Mall Guy's talking about a very brief write-up in the local community newspaper, just a few paragraphs really. It says his name is Jim, helpfully provides the definition of YOLO, and says he's from Hungary. Certainly not comprehensive stuff. Why Swagg with two Gs? What's in his bag? So many mysteries.
Oh, we have a few more questions than that.
"No, no. I don't want to repeat myself. I already did that interview," he says, already motoring toward the food court by the time he finishes the sentence, escaping once again without baring any information back into his natural habitat.
Jim has been patrolling area malls and events for nearly a decade now festooned as a garish billboard to pop culture language that at once serves as a reminder of its half life and inserts Jim into that fabric into perpetuity.
There were the posts on The Dirty back in the early days of his LED belt – "Cleveland Mall Trout" was the headline -- and the #mallguy hashtags on Twitter and Instagram, and the Facebook tribute page – "Creepy Mall Guy" -- that boasts 11,236 fans at last count. (SouthPark mall itself so wishes to distance itself from the man they requested that Facebook page administrator to remove their name from the title of the page.) He's even a regular footnote in the user reviews for SouthPark mall on Foursquare -- "Creepy mall guy is really, really weird," and, "Watch out for creepy Mall Guy. He's always by Starbucks." – appear right alongside notes on dining – "Why did Mrs. Fields cookies close?" – and thoughtful critiques of the mall's general atmosphere – "Where all the fly honeys kick it!"
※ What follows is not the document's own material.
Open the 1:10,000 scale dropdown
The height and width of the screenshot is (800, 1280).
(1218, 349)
But with no last name attached to his moniker to mine for history, no real interviews, and a tabula rasa backstory waiting to be filled in by the curious public, the origin story of how and why Mall Guy became Mall Guy is a cyclone of rumors all masquerading as truth in the absence of a real story.
"He owns a strip club, fucking moron," reads one post on Facebook, repeating one claim that you'll hear regurgitated by plenty of folks.
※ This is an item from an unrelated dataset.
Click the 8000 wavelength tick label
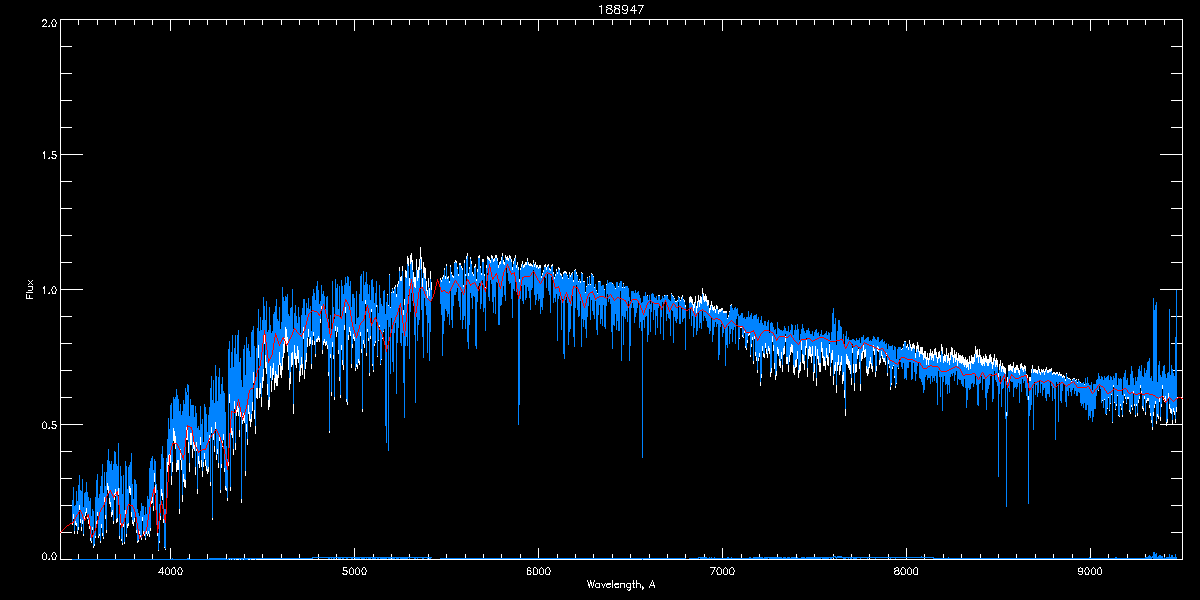This screenshot has height=600, width=1200. (x=906, y=572)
"The story behind him is that he owns a strip club and he goes from mall to mall searching for talent," agrees another.
"Someone said he owns the mall," says Mary, a fortysomething clerk at SouthPark. "Another person said he's working on a thesis."
Ah yes, the thesis theory. Also popular among the conspiracy sect. Because Mall Guy couldn't exist in a natural state. No, something that strange could only be conceived as a laboratory experiment.
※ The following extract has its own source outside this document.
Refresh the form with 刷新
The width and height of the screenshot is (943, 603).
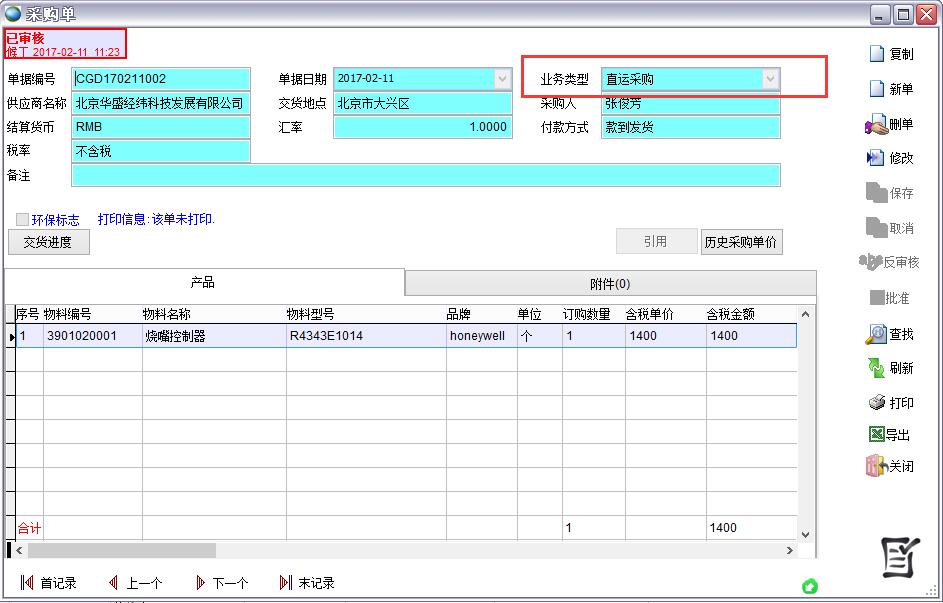click(876, 368)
"He is a college professor doing a study!" counters one Facebook commenter to the strip club recruiter assertion.
"The cops interrogated him and he is a college professor studying reactions from people," chimes in another.
You hope for one of these to be true, for the inner narrative to fit the outlandish exterior. But it's not. It's less sensational, predictably, but no less fun.
After the earlier brush-off, Jim is perched in the front corner of the SouthPark food court, just where mall staffers said was his regular spot. He's sipping hot tea and eating some Chinese food – he always eats Chinese food during his visits, or Japanese. And today he's selected a blue U.S. Soccer zip-up decorated with the usual blast of vibrant homemade lettering across the chest. Ah, an in.
You a soccer fan?
"Yeah, I made this one for the game when the U.S. played here this year," he says. "I've owned it for like, ten years, but I made it and started wearing it this year."
The team's got a good shot in the World Cup.
"They're good," he says, chippering up on the topic. "Michael Bradley, he's the best."
Play really dies in the midfield when he's out.
"You know he plays for Roma, first place in the Italian league," he continues. "He controls the whole thing, so good. And [Landon] Donovan is good too, and [Clint] Dempsey, but he's winding down. He's a wild man. He played in England, the toughest league in the world."